List of tasks ::
1) Answer these questions from the post on float charging lithium-ion cells.
(a) What is the 100% open-circuit voltage for a typical cell rated at 4.20V and stop-at-C/20?
(b) Which three battery chemistries is float charging said to be a thing for?
(c) At about what voltage would a li-ion cell need to be floated to match that use case?
2) Write the next part of the post on float charging lithium-ion cells, continuing after its last sentence.

Selected excerpt ::
______________________________

There is no concept of "float charging" for li-ion.
You can apply (current-limited, i.e. CC-CV) 100% open-circuit voltage, which would be something like 4.17V for a typical 4.20V stop-at-C/20-rated cell, and nothing special really happens, even if held for years. The cell stays at 100% which of course means accelerated calendar fading compared to, say, 50% state-of-charge, but this is not grossly different from micro-cycling the cell between 80% and 100%, which could be indeed worse.
Float charging is a thing for chemistries like lead-acid, NiCd or NiMH, which can be held at a higher than 100%SoC open circuit voltage and they shunt extra charge in non-damaging (or very slowly damaging) chemical reactions, producing heat. These cells actually consume significant amount of current when floating, also allowing them to self-balance in series string. Equivalent use case would be floating a li-ion cell at like 4.6V or so, the difference is just the reactions are irreversible and destructive so you can't do that.

______________________________

Stored data entries

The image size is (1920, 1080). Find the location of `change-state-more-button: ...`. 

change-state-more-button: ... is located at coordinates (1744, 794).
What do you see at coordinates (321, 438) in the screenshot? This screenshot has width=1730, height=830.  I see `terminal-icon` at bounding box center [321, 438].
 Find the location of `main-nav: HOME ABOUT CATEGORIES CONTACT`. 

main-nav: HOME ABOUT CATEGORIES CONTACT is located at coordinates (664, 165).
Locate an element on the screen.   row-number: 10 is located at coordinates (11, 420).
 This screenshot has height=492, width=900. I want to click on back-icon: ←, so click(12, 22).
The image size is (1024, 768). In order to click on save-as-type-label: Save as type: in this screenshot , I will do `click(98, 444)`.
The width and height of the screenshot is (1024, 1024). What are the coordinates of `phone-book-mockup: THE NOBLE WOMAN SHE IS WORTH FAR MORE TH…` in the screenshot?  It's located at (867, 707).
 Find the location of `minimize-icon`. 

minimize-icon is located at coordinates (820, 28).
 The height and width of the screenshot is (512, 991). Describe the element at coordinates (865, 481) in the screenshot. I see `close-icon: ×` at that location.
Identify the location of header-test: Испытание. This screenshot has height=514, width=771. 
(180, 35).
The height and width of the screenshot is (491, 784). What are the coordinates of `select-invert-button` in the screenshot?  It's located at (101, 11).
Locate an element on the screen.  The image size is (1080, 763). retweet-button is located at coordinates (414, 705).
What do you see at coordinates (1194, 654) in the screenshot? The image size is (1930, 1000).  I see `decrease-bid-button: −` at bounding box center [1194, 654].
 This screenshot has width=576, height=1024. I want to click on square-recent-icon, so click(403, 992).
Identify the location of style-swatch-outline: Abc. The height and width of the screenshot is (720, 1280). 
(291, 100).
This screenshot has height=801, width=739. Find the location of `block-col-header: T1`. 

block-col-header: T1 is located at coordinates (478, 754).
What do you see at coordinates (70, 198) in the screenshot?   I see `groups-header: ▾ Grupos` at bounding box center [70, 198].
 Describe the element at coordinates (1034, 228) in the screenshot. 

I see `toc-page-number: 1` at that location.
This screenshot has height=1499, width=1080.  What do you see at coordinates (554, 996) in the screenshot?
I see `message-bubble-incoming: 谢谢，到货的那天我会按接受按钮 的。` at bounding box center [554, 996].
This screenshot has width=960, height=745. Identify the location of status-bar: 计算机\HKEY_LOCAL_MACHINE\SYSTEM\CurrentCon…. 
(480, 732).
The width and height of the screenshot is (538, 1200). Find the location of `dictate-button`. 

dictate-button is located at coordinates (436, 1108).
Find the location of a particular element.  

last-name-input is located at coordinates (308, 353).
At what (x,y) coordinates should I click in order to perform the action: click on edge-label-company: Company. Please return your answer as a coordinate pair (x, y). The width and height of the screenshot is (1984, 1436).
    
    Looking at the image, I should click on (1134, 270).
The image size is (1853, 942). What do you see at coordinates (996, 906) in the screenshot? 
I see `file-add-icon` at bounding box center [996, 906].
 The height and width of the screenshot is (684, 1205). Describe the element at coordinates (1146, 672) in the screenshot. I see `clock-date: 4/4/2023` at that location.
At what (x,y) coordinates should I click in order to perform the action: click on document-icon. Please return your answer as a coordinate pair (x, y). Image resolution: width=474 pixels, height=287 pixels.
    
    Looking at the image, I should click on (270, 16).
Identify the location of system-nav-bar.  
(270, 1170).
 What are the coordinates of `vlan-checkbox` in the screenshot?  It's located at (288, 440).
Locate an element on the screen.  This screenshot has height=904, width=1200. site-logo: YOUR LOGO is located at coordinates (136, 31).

______________________________

Answers by item ::
1)
(a) Something like 4.17V.
(b) Lead-acid, NiCd and NiMH.
(c) At like 4.6V or so.

2)
So in essence, "you may not float charge li-ion cells" means "it can't be overcharged unlike some other chemistries". It does not mean you cannot apply say 4.15V continuously.
But as always, you need to know what you are doing, and do it correctly.
The 4.35V BMS is only for last resort protection, you need more accurate voltage regulation and for best lifetime, I suggest going as low as 60% SoC, so somewhere around 3.8-3.9V, if you can afford the wasted capacity.